Tender chicken pieces coated in lightly spiced flour and fried until crispy brown.
Prepare the chicken
- Mix pepper and salt with the flour. Spread seasoned flour on a shallow dish and coat chicken pieces evenly. Shake off excess flour.
- Heat the oil in a frying pan. Add chicken pieces - don't crowd the pan - and brown for 4-5 minutes. Reduce heat and cook until tender and golden brown. Remove chicken pieces are they are done.
- Drain excess oil in kitchen paper. Keep warm while frying the remaining pieces and making the gravy.
Make the gravy
- Pour off the oil from the pan, leaving only 2 Tbs.
- Add 2 tablespoons flour and cook for 2-3 minutes, stirring continuously, to make a roux.
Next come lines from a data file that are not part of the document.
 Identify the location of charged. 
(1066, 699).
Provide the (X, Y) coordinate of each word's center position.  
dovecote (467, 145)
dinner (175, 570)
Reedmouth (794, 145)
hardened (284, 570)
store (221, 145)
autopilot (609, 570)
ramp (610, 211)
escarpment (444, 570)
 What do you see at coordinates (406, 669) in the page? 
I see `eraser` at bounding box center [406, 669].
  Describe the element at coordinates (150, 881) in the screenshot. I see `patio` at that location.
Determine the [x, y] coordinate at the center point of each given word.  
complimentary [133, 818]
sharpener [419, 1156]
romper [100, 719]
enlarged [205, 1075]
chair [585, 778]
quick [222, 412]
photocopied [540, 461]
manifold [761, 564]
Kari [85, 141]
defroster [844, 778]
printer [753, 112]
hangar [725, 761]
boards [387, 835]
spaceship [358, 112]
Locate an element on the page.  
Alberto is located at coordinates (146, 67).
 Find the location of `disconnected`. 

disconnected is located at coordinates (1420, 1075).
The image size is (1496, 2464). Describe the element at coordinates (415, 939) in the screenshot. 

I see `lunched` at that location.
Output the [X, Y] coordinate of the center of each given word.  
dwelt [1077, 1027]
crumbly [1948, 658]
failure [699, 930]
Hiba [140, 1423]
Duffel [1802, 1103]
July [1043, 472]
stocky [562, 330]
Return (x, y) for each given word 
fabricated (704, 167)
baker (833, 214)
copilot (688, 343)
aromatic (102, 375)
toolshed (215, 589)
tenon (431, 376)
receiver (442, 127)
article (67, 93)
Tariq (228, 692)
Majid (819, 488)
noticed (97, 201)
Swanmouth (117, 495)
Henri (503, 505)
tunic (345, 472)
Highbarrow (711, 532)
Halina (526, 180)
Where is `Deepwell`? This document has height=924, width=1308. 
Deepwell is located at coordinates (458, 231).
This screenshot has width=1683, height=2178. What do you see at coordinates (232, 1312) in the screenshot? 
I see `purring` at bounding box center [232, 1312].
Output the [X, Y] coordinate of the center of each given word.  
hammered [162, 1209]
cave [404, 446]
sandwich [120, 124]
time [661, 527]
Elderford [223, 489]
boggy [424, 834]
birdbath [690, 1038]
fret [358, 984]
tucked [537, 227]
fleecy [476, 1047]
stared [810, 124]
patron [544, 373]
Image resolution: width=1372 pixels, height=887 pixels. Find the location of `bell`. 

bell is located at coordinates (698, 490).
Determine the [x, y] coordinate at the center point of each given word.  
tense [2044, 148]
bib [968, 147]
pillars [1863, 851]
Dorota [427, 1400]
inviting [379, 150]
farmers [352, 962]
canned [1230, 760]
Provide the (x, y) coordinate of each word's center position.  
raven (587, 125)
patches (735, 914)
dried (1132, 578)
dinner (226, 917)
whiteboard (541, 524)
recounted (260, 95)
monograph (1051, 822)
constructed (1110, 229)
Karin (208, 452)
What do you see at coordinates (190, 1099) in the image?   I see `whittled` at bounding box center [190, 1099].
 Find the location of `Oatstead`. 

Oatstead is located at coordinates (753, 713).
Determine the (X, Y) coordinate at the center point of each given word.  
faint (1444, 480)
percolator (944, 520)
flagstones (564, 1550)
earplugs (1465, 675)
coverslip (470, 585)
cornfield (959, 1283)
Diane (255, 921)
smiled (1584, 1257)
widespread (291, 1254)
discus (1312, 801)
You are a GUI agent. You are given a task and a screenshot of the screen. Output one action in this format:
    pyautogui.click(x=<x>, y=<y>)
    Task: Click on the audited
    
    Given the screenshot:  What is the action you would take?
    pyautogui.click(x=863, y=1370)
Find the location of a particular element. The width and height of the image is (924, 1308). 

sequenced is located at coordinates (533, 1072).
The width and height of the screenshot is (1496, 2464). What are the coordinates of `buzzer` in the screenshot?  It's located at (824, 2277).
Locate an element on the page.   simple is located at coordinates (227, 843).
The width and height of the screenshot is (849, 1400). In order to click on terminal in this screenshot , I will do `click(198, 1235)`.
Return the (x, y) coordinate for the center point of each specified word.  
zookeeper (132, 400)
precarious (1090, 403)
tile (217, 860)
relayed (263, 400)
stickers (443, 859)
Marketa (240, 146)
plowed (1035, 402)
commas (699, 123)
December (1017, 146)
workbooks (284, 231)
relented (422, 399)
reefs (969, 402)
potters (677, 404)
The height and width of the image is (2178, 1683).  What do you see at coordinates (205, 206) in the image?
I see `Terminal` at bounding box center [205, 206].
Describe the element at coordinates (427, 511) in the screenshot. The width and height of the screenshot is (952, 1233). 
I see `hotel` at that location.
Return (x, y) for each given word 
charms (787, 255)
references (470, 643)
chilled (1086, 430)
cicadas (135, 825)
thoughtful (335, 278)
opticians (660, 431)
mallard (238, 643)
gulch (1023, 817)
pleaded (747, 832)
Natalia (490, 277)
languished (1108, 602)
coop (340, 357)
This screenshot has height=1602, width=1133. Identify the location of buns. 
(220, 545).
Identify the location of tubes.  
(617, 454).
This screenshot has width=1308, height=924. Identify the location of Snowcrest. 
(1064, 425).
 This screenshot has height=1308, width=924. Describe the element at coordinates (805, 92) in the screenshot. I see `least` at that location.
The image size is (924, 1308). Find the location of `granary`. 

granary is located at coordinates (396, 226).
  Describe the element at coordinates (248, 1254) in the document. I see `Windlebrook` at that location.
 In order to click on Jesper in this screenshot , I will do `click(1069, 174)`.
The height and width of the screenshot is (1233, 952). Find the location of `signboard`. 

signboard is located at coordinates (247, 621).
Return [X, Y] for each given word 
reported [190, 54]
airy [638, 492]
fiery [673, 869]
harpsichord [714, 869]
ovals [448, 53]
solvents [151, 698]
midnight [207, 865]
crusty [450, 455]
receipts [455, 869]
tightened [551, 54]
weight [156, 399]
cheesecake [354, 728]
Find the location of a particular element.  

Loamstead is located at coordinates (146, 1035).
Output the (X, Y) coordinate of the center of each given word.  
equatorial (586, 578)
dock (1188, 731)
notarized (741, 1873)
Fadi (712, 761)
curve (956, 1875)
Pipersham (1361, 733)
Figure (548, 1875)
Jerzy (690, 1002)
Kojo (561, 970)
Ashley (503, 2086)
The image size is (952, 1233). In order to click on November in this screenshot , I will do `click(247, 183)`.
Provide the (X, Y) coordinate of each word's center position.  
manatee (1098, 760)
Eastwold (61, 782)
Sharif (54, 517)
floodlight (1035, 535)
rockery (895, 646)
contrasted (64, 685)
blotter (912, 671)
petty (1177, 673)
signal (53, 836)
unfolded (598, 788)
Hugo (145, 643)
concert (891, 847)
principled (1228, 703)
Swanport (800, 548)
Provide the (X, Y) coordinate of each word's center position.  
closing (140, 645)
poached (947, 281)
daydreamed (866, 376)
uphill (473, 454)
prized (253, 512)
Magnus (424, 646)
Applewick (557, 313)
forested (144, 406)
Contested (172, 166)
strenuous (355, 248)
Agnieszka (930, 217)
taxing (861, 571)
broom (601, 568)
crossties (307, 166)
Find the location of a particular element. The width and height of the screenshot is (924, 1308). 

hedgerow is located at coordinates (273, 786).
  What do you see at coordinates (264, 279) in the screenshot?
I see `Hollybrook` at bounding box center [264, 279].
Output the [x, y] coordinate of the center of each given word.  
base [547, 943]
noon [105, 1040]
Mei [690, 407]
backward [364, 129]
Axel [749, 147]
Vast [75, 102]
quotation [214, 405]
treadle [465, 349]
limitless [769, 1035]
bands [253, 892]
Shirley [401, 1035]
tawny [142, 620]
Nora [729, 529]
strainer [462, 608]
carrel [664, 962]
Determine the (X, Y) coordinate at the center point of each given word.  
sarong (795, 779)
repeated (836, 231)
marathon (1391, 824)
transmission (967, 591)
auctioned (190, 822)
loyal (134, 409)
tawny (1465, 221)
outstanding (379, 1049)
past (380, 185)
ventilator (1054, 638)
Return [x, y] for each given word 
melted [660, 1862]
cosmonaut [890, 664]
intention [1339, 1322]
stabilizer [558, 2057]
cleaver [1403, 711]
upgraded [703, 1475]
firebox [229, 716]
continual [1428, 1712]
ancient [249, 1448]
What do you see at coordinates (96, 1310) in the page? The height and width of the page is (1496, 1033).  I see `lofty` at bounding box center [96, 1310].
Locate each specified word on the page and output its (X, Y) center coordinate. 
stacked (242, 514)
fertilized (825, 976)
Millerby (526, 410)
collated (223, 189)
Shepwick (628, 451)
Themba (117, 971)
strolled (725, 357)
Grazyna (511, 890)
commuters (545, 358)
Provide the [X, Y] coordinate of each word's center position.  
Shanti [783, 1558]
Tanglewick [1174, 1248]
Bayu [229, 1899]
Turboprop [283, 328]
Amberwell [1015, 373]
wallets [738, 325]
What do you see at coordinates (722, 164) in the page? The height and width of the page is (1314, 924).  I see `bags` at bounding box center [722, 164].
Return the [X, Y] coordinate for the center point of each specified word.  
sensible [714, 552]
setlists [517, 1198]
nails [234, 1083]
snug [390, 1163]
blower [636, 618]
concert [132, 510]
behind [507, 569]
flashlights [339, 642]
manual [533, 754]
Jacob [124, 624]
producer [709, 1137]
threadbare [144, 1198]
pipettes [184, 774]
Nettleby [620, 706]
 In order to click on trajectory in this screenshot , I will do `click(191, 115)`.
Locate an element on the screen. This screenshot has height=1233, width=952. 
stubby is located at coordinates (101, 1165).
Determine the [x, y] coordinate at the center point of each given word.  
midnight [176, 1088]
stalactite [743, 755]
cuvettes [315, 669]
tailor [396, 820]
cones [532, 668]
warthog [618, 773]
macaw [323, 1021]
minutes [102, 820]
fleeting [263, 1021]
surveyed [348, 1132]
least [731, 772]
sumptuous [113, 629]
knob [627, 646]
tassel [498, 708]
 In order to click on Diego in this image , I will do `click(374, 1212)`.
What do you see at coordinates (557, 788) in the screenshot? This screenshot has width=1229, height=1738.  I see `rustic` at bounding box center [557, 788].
- Add milk and whisk briskly to blend. Season with salt and pepper.
- Heat stirring continuously until the sauce thickens and begins to bubble. Simmer for 4-5 minutes.
Distribute chicken pieces among four plates. Pour the gravy into a gravy boat and serve on the side.
To tenderize the chicken before frying you can do either, soaking the chicken pieces in milk or cooking them in boiling water.
Soaking - Place chicken in a bowl, pour on 2 cups milk and leave to soak for 6-8 hours, or overnight, in the fridge. Add 1 tsp whole black peppercorns to the milk for flavor, if you wish. Drain chicken pieces and discard the milk.
Simmering - Or for a more Kentucky style fried chicken, place the chicken pieces in a kettle of boiling water and simmer for 20-25 minutes. Let the chicken cool down before coating. Don't discard the liquid, add some vegetables and it will make a wonderful chicken broth.
Season the flour with your favorite blend of herbs and spices and create your own recipe for fried chicken southern style.
Use a fork to see if chicken is tender and done - juices should run clear, not pink.